Known as "late-onset hypogonadism", male menopause involves the drop in testosterone levels that at times occurs among aging men. The Mayo Clinic also notes that male menopause is also known as andropause, testosterone deficiency and androgen deficiency of the aging male. However, there are big differences in how men and women experience these hormonal changes. Medicine.net reports, “Unlike menopause in women which represents a well-defined period in which hormone production stops completely, testosterone decline in men is a slower process. The testes, unlike the ovaries, do not run out of the substance it needs to make testosterone.”

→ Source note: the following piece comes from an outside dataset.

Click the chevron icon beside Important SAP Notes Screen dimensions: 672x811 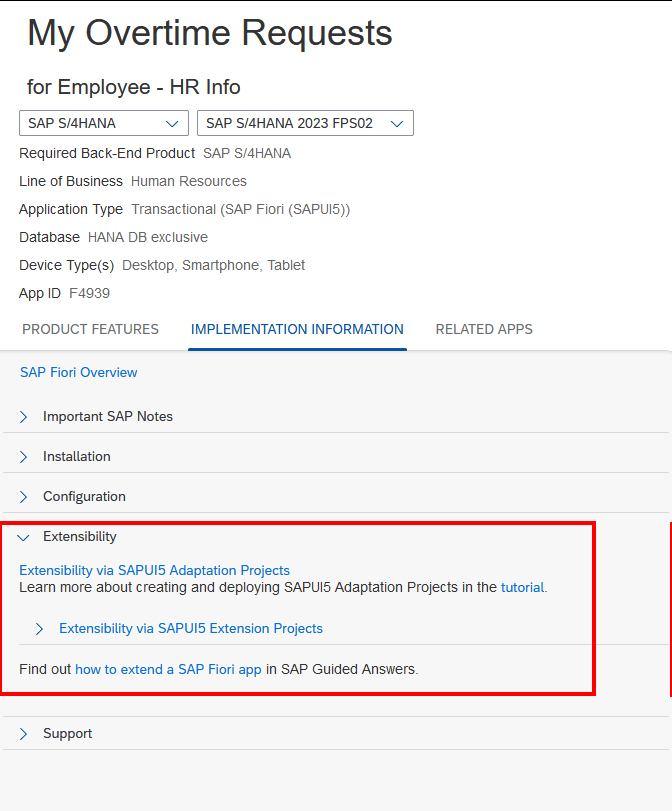tap(24, 416)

A study by researchers at the Development and Regenerative Biomedicine Research Group at England's University of Manchester that was published in The New England Journal of Medicine identifies nine symptoms that may signal male menopause. Three of these symptoms -- erectile dysfunction, reduced sex drive, and decreased frequency of morning erection -- were associated with decreased testosterone level and contributed to the diagnosis. Additionally, six non-sexual symptoms also may contribute to the diagnosis, although these symptoms were not as strongly associated to low testosterone levels as the sexual symptoms. These non-sexual symptoms included:
- Difficulty in engaging in vigorous physical activity
- Inability to walk one kilometer
- Inability to bend of stoop
- Low energy
- Feeling sad
The researchers suggest that approximately 2% of the 3,369 participants, ages 40-79, in the European Male Aging Study may have male menopause. Researchers believe that male menopause probably will increase with age, from 0.1% for men who are 40-49 years old to 5.1% for men, ages 70-79. Additionally, men who were classified with male menopause were more likely to be obese and have other health problems. Another study by U.S. researchers found an association between male menopause and other chronic health problems, such as type 2 diabetes, high blood pressure, osteoporosis, and metabolic syndrome, which is an endocrine disorder that may increase the risk of heart disease, stroke and diabetes.
The English researchers believe that the study’s findings can help men who are at risk for male menopause through testosterone-replacement therapy. Additionally, the criteria developed through this study may limit the over-diagnosing of male menopause. The Mayo Clinic notes, “Treating aging-related low testosterone with testosterone replacement is controversial. For some men, testosterone therapy relieves bothersome signs and symptoms of testosterone deficiency. For others, however – particularly older men – the benefits aren’t clear. The risks are a concern as well. Testosterone replacement therapy may increase the risk of prostate cancer or other health problems.”